Mar 02 2009
This was cross-posted at White Coat Underground, despite the topic having been covered by Dr. Gorski yesterday. The topic is important enough that many of us in the medical blogosphere are going to be talking about this.
Remember when President Obama said something about returning science to it’s rightful place? Well, our new president has a real tough climb ahead of him. The previous administration shoved science aside for political expediency and religious ideology. Now, forces in the president’s own party are trying to insert their own quasi-religious beliefs into health care reform, leaving science in a whole different place altogether.
Here’s the deal. Some years back, Senator Tom Harkin (D-IA) helped set up the National Center on Complementary and Alternative Medicine (NCCAM). The whole idea of setting up such an agency is a bit quixotic—after all, the National Institutes of Health already study health science. As my colleagues and I have written many times before, the very idea of the agency seems ridiculous. Many, many studies have been funded which fail basic tests of plausibility and ethical propriety. Also, a huge percentage of the studies funded fail to ever publish their results. Still, some studies have been published, and more often than not, they find that the “alternative” modality being studied fails to behave better than placebo. That’s probably the sole redeeming quality of the agency, but not enough to keep it open, as these studies could have been done under the auspices of the NIH.

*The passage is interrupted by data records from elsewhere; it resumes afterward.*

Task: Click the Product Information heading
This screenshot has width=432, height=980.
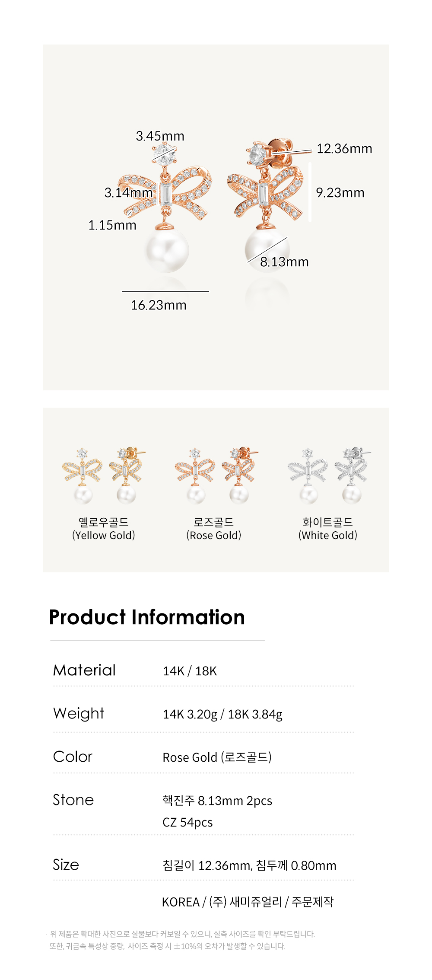Action: point(147,617)
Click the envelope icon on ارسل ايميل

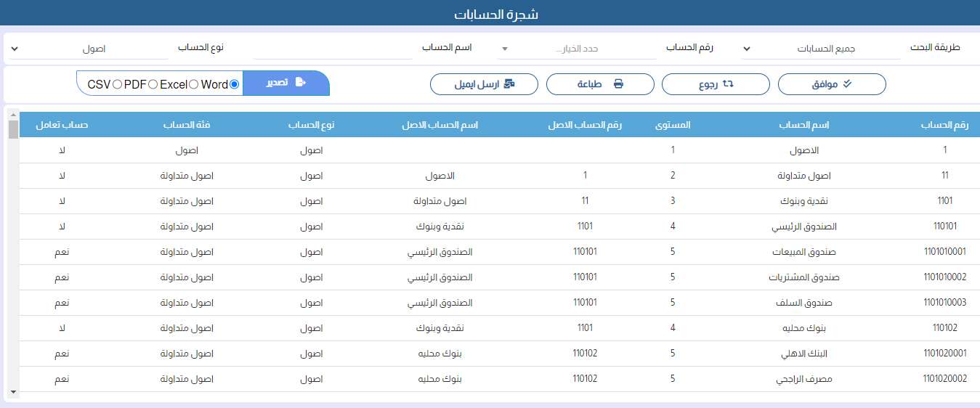click(x=510, y=84)
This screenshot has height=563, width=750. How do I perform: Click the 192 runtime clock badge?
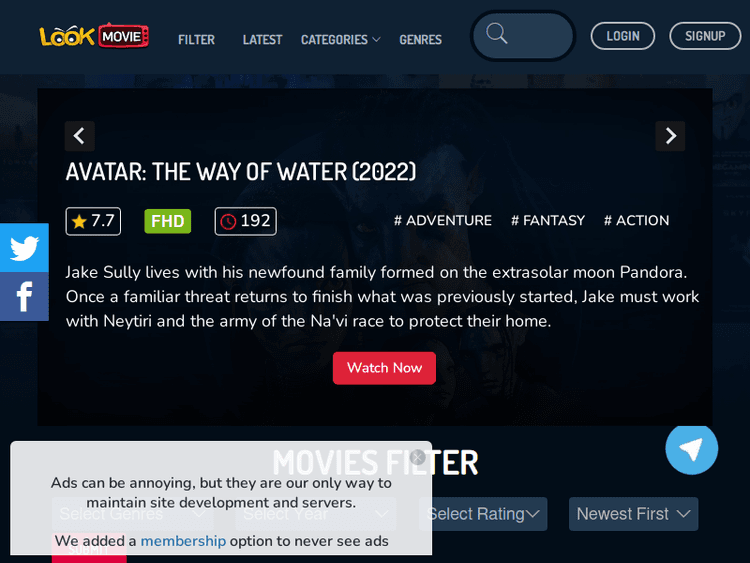(245, 221)
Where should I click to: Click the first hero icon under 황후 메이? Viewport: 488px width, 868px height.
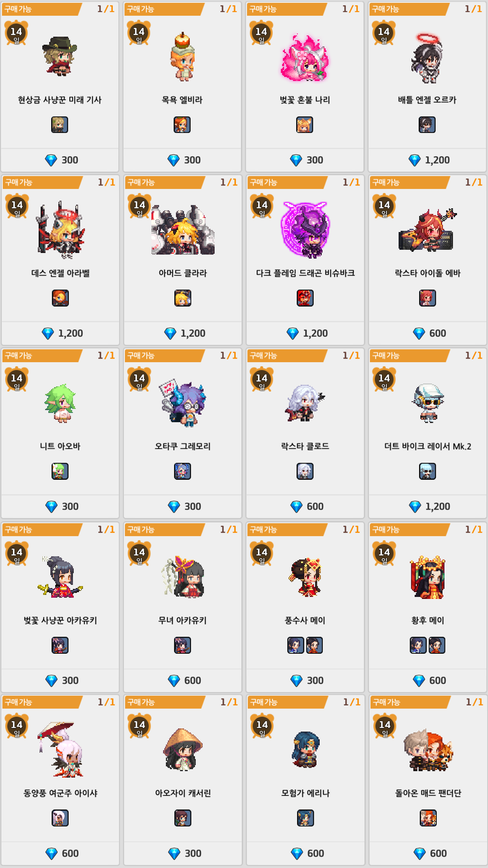[418, 645]
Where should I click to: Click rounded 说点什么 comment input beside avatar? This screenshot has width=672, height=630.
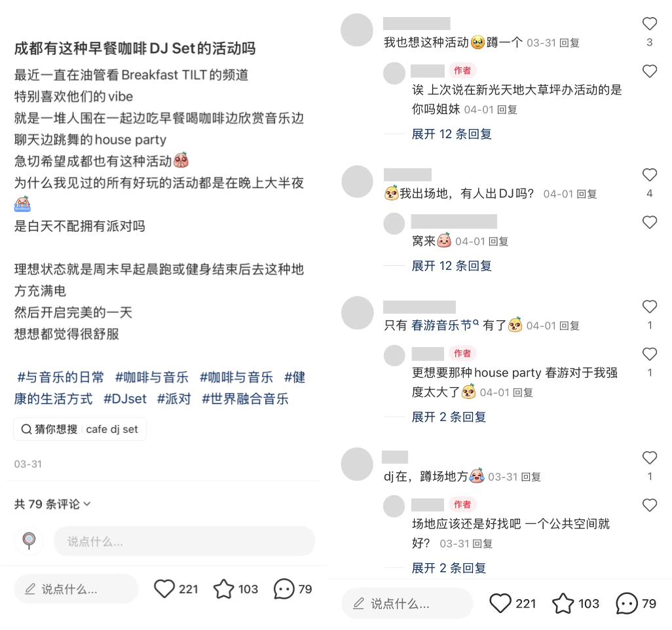(x=184, y=542)
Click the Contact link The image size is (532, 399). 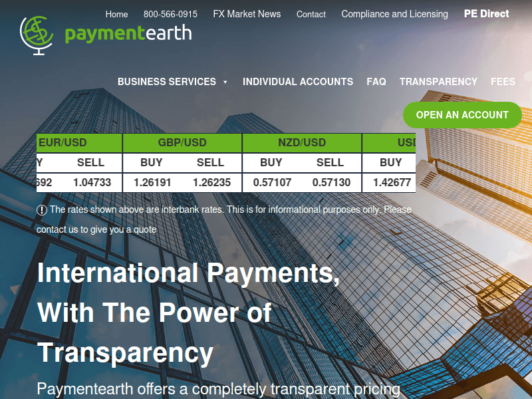pos(311,13)
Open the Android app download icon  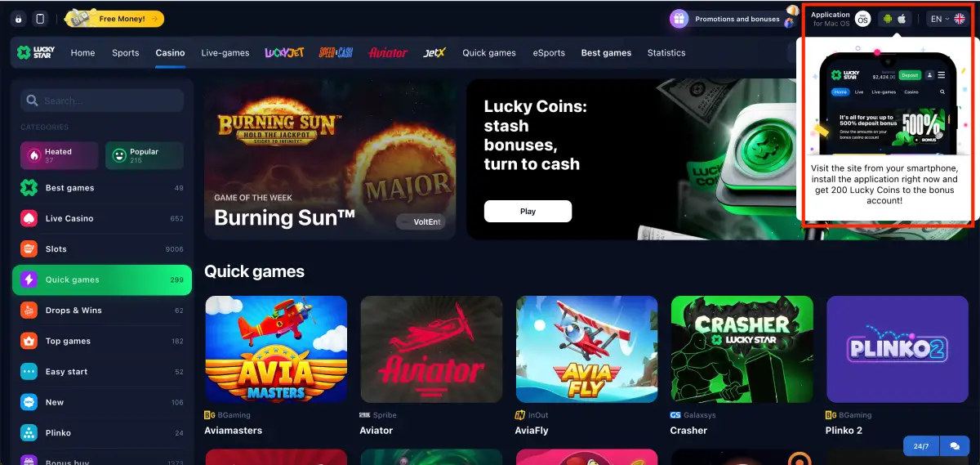[x=888, y=19]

It turns out that Senator Harkin agrees with me on one point: NCCAM is failing to validate many alternative modalities. The difference is that I find it heartening and Harkin finds it disturbing:
“One of the purposes of this center was to investigate and validate alternative approaches. Quite frankly, I must say publicly that it has fallen short. It think quite frankly that in this center and in the office previously before it, most of its focus has been on disproving things rather than seeking out and approving.”(from last week’s hearings, time marker approx. 17:20)
Well, at least he’s honest. He comes right out and bemoans the fact that science hasn’t upheld his quasi-religious medical beliefs. He just doesn’t get it. If you choose to investigate a scientific question, you have to be prepared for “bad news”. You don’t get to decide the outcome before the fact.